# Task item:
Reproduce every record below word for word and include no pictures.

# Exercise inputs:
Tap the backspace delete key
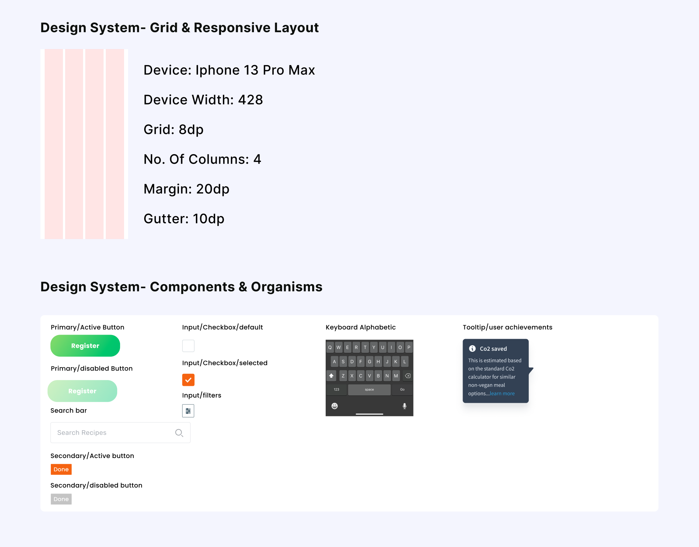Image resolution: width=699 pixels, height=547 pixels. tap(408, 376)
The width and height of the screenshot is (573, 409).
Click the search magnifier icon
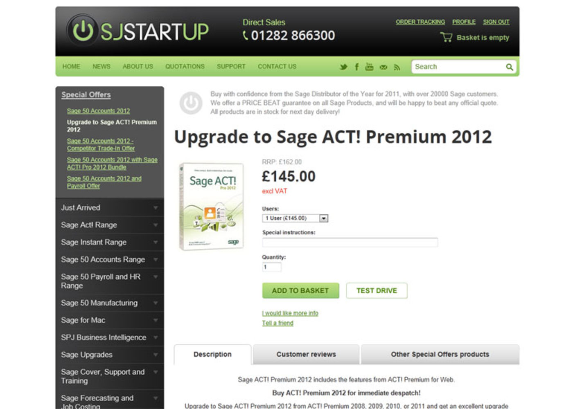509,67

# Exercise solution:
Tap the backspace delete key
Image resolution: width=699 pixels, height=547 pixels. tap(408, 376)
The width and height of the screenshot is (573, 409).
Click the search magnifier icon
509,67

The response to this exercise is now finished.